**INSTRUCTIONS FOR THE TASK**
Reproduce the records below in full, swapping each occurrence of "How do I perform" for "How can I carry out" and leaving everything else untouched.

※

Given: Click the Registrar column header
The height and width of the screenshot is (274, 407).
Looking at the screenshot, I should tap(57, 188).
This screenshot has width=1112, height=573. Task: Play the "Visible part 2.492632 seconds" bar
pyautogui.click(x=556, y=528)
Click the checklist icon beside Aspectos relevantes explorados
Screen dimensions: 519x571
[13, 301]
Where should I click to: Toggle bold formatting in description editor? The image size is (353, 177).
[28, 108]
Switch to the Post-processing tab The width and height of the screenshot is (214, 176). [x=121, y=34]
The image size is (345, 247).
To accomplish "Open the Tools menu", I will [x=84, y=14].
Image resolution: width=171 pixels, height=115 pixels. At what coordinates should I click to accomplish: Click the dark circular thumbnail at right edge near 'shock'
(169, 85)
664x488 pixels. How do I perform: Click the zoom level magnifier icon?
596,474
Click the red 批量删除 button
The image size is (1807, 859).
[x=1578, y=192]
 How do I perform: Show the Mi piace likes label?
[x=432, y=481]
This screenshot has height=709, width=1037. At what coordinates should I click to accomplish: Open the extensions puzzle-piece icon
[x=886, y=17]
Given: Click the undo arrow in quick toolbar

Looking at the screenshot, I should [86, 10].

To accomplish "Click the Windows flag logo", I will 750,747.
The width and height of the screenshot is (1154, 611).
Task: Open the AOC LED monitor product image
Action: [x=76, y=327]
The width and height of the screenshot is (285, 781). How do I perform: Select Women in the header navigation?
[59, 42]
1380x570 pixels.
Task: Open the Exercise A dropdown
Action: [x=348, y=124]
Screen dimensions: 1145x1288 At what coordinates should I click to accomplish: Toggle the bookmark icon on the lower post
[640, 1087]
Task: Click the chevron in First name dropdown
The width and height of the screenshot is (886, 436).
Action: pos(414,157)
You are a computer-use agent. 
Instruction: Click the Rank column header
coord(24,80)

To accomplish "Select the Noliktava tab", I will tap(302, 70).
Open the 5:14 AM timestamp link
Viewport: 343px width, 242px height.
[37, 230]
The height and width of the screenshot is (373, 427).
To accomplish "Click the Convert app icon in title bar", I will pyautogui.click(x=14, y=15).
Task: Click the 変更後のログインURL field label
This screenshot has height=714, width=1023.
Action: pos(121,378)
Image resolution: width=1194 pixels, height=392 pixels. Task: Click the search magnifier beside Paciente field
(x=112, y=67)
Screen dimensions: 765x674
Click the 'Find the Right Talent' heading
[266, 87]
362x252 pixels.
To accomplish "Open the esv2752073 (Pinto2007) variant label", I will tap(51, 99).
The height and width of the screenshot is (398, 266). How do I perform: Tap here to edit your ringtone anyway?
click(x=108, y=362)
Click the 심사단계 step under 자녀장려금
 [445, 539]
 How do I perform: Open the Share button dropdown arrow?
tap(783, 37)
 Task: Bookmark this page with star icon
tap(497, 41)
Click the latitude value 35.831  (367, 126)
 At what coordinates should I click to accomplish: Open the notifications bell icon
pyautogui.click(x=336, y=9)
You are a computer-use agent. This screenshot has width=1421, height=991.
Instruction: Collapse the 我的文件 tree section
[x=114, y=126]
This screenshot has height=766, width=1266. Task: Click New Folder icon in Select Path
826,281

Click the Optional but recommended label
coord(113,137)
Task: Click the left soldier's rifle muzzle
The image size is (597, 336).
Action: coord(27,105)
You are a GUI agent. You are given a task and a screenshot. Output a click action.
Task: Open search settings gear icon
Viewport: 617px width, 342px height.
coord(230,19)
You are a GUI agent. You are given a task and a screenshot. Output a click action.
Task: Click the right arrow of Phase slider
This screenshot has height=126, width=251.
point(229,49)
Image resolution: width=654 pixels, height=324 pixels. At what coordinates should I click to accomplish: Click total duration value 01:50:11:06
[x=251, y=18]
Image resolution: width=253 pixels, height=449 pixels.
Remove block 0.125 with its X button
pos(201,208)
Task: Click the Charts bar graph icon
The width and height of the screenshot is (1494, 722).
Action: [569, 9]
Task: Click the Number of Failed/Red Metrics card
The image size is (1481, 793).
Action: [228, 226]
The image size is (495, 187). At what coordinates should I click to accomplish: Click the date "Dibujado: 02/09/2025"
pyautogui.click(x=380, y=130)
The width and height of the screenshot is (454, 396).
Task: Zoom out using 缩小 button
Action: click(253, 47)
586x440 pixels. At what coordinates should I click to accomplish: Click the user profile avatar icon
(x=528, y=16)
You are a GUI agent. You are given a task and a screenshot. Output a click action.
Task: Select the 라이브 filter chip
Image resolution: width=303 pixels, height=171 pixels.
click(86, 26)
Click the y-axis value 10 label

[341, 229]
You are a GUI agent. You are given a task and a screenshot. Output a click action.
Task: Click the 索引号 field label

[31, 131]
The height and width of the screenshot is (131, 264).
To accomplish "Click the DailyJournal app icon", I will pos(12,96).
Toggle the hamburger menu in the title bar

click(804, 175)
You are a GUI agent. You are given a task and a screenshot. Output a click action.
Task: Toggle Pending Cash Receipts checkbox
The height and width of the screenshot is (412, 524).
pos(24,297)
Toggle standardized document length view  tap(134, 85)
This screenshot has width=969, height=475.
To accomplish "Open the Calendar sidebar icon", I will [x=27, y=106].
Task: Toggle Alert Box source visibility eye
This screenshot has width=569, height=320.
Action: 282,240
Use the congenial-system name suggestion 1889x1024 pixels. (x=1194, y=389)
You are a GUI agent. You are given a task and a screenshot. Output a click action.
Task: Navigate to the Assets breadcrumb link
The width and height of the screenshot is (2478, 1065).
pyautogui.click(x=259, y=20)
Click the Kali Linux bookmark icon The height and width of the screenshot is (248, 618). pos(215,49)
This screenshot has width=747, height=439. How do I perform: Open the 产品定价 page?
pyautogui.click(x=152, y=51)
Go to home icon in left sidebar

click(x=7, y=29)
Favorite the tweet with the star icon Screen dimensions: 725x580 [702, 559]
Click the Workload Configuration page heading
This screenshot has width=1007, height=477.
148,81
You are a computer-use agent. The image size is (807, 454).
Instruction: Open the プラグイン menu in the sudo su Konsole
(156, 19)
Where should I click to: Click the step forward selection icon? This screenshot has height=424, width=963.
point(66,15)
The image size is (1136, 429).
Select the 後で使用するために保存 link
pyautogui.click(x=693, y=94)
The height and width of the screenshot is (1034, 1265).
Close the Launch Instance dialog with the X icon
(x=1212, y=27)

※

**REPLY TO THE TASK**
Given: Click the Registrar column header
The height and width of the screenshot is (274, 407).
Looking at the screenshot, I should tap(57, 188).
This screenshot has width=1112, height=573. Task: Play the "Visible part 2.492632 seconds" bar
pyautogui.click(x=556, y=528)
Click the checklist icon beside Aspectos relevantes explorados
Screen dimensions: 519x571
[13, 301]
Where should I click to: Toggle bold formatting in description editor? The image size is (353, 177).
[28, 108]
Switch to the Post-processing tab The width and height of the screenshot is (214, 176). [x=121, y=34]
The image size is (345, 247).
To accomplish "Open the Tools menu", I will [x=84, y=14].
Image resolution: width=171 pixels, height=115 pixels. At what coordinates should I click to accomplish: Click the dark circular thumbnail at right edge near 'shock'
(169, 85)
664x488 pixels. How can I carry out: Click the zoom level magnifier icon?
596,474
Click the red 批量删除 button
The image size is (1807, 859).
[x=1578, y=192]
 How can I carry out: Show the Mi piace likes label?
[x=432, y=481]
This screenshot has height=709, width=1037. At what coordinates should I click to accomplish: Open the extensions puzzle-piece icon
[x=886, y=17]
Given: Click the undo arrow in quick toolbar

Looking at the screenshot, I should [86, 10].

To accomplish "Click the Windows flag logo", I will 750,747.
The width and height of the screenshot is (1154, 611).
Task: Open the AOC LED monitor product image
Action: [x=76, y=327]
The width and height of the screenshot is (285, 781). How can I carry out: Select Women in the header navigation?
[59, 42]
1380x570 pixels.
Task: Open the Exercise A dropdown
Action: [x=348, y=124]
Screen dimensions: 1145x1288 At what coordinates should I click to accomplish: Toggle the bookmark icon on the lower post
[640, 1087]
Task: Click the chevron in First name dropdown
The width and height of the screenshot is (886, 436).
Action: pos(414,157)
You are a computer-use agent. 
Instruction: Click the Rank column header
coord(24,80)

To accomplish "Select the Noliktava tab", I will tap(302, 70).
Open the 5:14 AM timestamp link
Viewport: 343px width, 242px height.
[37, 230]
The height and width of the screenshot is (373, 427).
To accomplish "Click the Convert app icon in title bar", I will pyautogui.click(x=14, y=15).
Task: Click the 変更後のログインURL field label
This screenshot has height=714, width=1023.
Action: pos(121,378)
Image resolution: width=1194 pixels, height=392 pixels. Task: Click the search magnifier beside Paciente field
(x=112, y=67)
Screen dimensions: 765x674
Click the 'Find the Right Talent' heading
[266, 87]
362x252 pixels.
To accomplish "Open the esv2752073 (Pinto2007) variant label", I will tap(51, 99).
The height and width of the screenshot is (398, 266). How can I carry out: Tap here to edit your ringtone anyway?
click(x=108, y=362)
Click the 심사단계 step under 자녀장려금
 [445, 539]
 How can I carry out: Open the Share button dropdown arrow?
tap(783, 37)
 Task: Bookmark this page with star icon
tap(497, 41)
Click the latitude value 35.831  (367, 126)
 At what coordinates should I click to accomplish: Open the notifications bell icon
pyautogui.click(x=336, y=9)
You are a computer-use agent. This screenshot has width=1421, height=991.
Instruction: Collapse the 我的文件 tree section
[x=114, y=126]
This screenshot has height=766, width=1266. Task: Click New Folder icon in Select Path
826,281

Click the Optional but recommended label
coord(113,137)
Task: Click the left soldier's rifle muzzle
The image size is (597, 336).
Action: coord(27,105)
You are a GUI agent. You are given a task and a screenshot. Output a click action.
Task: Open search settings gear icon
Viewport: 617px width, 342px height.
coord(230,19)
You are a GUI agent. You are given a task and a screenshot. Output a click action.
Task: Click the right arrow of Phase slider
This screenshot has height=126, width=251.
point(229,49)
Image resolution: width=654 pixels, height=324 pixels. At what coordinates should I click to accomplish: Click total duration value 01:50:11:06
[x=251, y=18]
Image resolution: width=253 pixels, height=449 pixels.
Remove block 0.125 with its X button
pos(201,208)
Task: Click the Charts bar graph icon
The width and height of the screenshot is (1494, 722).
Action: [569, 9]
Task: Click the Number of Failed/Red Metrics card
The image size is (1481, 793).
Action: [228, 226]
The image size is (495, 187). At what coordinates should I click to accomplish: Click the date "Dibujado: 02/09/2025"
pyautogui.click(x=380, y=130)
The width and height of the screenshot is (454, 396).
Task: Zoom out using 缩小 button
Action: click(253, 47)
586x440 pixels. At what coordinates should I click to accomplish: Click the user profile avatar icon
(x=528, y=16)
You are a GUI agent. You are given a task and a screenshot. Output a click action.
Task: Select the 라이브 filter chip
Image resolution: width=303 pixels, height=171 pixels.
click(86, 26)
Click the y-axis value 10 label

[341, 229]
You are a GUI agent. You are given a task and a screenshot. Output a click action.
Task: Click the 索引号 field label

[31, 131]
The height and width of the screenshot is (131, 264).
To accomplish "Click the DailyJournal app icon", I will pos(12,96).
Toggle the hamburger menu in the title bar

click(804, 175)
You are a GUI agent. You are given a task and a screenshot. Output a click action.
Task: Toggle Pending Cash Receipts checkbox
The height and width of the screenshot is (412, 524).
pos(24,297)
Toggle standardized document length view  tap(134, 85)
This screenshot has width=969, height=475.
To accomplish "Open the Calendar sidebar icon", I will [x=27, y=106].
Task: Toggle Alert Box source visibility eye
This screenshot has width=569, height=320.
Action: 282,240
Use the congenial-system name suggestion 1889x1024 pixels. (x=1194, y=389)
You are a GUI agent. You are given a task and a screenshot. Output a click action.
Task: Navigate to the Assets breadcrumb link
The width and height of the screenshot is (2478, 1065).
pyautogui.click(x=259, y=20)
Click the Kali Linux bookmark icon The height and width of the screenshot is (248, 618). pos(215,49)
This screenshot has width=747, height=439. How can I carry out: Open the 产品定价 page?
pyautogui.click(x=152, y=51)
Go to home icon in left sidebar

click(x=7, y=29)
Favorite the tweet with the star icon Screen dimensions: 725x580 [702, 559]
Click the Workload Configuration page heading
This screenshot has width=1007, height=477.
148,81
You are a computer-use agent. The image size is (807, 454).
Instruction: Open the プラグイン menu in the sudo su Konsole
(156, 19)
Where should I click to: Click the step forward selection icon? This screenshot has height=424, width=963.
point(66,15)
The image size is (1136, 429).
Select the 後で使用するために保存 link
pyautogui.click(x=693, y=94)
The height and width of the screenshot is (1034, 1265).
Close the Launch Instance dialog with the X icon
(x=1212, y=27)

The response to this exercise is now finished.